- Directed by: Sabina Guzzanti
- Written by: Sabina Guzzanti
- Produced by: Andrea Occhipinti, Sabina Guzzanti
- Starring: Sabina Guzzanti
- Cinematography: Paolo Santolini
- Edited by: Clelio Benevento
- Music by: Riccardo Giagni
- Release date: 2005;
- Running time: 80 min
- Country: Italy
- Language: Italian

= Viva Zapatero! =

Viva Zapatero! is a 2005 documentary by Sabina Guzzanti telling her side of the story regarding the conflict with Silvio Berlusconi over a late-night TV political satire show broadcast on Rai 3.

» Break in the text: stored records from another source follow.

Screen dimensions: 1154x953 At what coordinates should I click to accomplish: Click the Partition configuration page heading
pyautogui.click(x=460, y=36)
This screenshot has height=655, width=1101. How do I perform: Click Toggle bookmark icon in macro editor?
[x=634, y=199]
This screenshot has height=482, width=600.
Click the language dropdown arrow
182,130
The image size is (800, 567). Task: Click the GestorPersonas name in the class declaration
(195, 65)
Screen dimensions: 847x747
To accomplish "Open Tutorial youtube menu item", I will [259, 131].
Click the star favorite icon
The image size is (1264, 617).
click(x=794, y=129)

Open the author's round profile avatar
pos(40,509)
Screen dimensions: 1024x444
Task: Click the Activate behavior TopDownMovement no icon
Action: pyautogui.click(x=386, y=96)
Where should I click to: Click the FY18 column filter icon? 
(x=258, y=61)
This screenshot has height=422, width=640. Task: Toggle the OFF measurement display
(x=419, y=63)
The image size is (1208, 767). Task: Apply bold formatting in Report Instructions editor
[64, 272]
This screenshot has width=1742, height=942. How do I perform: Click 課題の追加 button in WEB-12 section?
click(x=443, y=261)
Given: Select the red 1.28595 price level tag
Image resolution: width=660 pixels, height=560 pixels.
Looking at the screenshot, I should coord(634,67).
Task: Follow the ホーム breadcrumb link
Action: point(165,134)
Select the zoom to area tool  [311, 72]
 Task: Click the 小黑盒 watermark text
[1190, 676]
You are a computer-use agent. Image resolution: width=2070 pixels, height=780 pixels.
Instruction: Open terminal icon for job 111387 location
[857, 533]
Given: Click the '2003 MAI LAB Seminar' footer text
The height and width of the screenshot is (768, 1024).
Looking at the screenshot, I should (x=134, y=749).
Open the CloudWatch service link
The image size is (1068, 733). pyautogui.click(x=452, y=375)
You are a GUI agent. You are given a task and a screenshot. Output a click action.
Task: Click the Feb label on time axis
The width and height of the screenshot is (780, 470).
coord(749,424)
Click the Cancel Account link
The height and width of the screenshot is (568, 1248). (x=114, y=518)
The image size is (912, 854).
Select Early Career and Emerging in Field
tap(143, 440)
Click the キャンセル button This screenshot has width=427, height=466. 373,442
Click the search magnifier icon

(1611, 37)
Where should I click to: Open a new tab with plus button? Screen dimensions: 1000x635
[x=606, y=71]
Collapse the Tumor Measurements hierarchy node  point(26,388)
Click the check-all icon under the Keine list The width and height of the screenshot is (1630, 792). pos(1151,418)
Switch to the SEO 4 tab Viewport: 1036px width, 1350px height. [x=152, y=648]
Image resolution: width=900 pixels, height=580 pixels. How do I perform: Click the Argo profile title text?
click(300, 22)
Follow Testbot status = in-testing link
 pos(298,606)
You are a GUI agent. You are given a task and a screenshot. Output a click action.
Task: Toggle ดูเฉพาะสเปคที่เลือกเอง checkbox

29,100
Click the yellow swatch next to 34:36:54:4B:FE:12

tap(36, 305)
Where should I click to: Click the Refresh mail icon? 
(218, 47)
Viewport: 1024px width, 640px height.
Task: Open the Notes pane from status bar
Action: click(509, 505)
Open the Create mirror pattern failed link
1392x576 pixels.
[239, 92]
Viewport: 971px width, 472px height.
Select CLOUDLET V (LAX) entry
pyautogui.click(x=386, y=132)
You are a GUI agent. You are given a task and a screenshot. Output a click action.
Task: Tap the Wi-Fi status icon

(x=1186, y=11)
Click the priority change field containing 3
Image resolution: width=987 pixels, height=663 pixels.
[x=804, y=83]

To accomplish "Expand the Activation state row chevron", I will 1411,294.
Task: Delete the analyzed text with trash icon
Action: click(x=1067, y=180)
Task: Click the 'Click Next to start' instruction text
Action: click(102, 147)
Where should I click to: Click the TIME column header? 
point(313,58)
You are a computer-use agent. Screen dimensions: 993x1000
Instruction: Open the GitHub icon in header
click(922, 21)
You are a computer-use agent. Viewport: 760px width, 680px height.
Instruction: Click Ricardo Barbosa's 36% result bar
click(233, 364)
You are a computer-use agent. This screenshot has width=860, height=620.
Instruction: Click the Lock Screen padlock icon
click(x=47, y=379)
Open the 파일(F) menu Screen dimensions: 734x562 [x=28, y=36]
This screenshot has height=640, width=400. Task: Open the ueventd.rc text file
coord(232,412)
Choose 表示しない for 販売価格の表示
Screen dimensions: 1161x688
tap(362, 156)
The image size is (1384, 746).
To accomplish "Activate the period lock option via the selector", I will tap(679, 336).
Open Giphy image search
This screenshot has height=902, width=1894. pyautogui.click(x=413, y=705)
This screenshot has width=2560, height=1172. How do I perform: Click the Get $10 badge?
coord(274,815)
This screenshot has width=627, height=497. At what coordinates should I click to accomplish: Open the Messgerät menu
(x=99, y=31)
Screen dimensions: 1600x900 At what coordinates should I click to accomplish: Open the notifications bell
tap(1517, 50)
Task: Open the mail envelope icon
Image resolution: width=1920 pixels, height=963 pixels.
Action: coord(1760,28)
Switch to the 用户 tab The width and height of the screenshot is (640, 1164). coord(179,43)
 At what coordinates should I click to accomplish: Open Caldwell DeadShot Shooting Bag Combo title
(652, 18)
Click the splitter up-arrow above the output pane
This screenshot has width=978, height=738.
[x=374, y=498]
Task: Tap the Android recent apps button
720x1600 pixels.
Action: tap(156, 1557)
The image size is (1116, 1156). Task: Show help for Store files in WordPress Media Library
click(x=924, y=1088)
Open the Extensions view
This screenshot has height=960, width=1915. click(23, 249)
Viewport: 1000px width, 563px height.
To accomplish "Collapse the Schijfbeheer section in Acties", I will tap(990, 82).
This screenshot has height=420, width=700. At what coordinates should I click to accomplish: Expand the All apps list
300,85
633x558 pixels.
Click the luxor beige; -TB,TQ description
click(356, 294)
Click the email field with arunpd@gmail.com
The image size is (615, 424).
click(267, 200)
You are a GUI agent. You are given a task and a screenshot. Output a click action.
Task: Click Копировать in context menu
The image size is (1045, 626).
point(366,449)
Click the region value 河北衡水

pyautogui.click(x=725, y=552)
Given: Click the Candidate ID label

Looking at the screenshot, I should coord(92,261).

The show, RAIot (a play on the name of the Italian state public TV: RAI, and the English word riot), lampooned prime minister Berlusconi. Since it was not considered a satirical show, but a political one, it was cancelled after the first episode.

==Origin==
Viva Zapatero! is titled after the famous "Viva Zapata!" and it also refers to the then Spanish Prime minister, José Luis Rodríguez Zapatero, who, immediately after gaining power in Spain in April 2004, ensured that the head of the state-run public broadcaster would no longer be a political appointee (as opposed to Italy).

==Story==

The TV broadcasting of the satirical program RAIot was censored in November 2003 after the comedian, Sabina Guzzanti, made outspoken criticism of the Berlusconi media empire. Mediaset, one of Berlusconi's companies, sued the Italian state broadcasting company RAI because of the Guzzanti show asking for 20 million Euro for "damages" and from November 2003 she was forced to appear only in theatres around Italy.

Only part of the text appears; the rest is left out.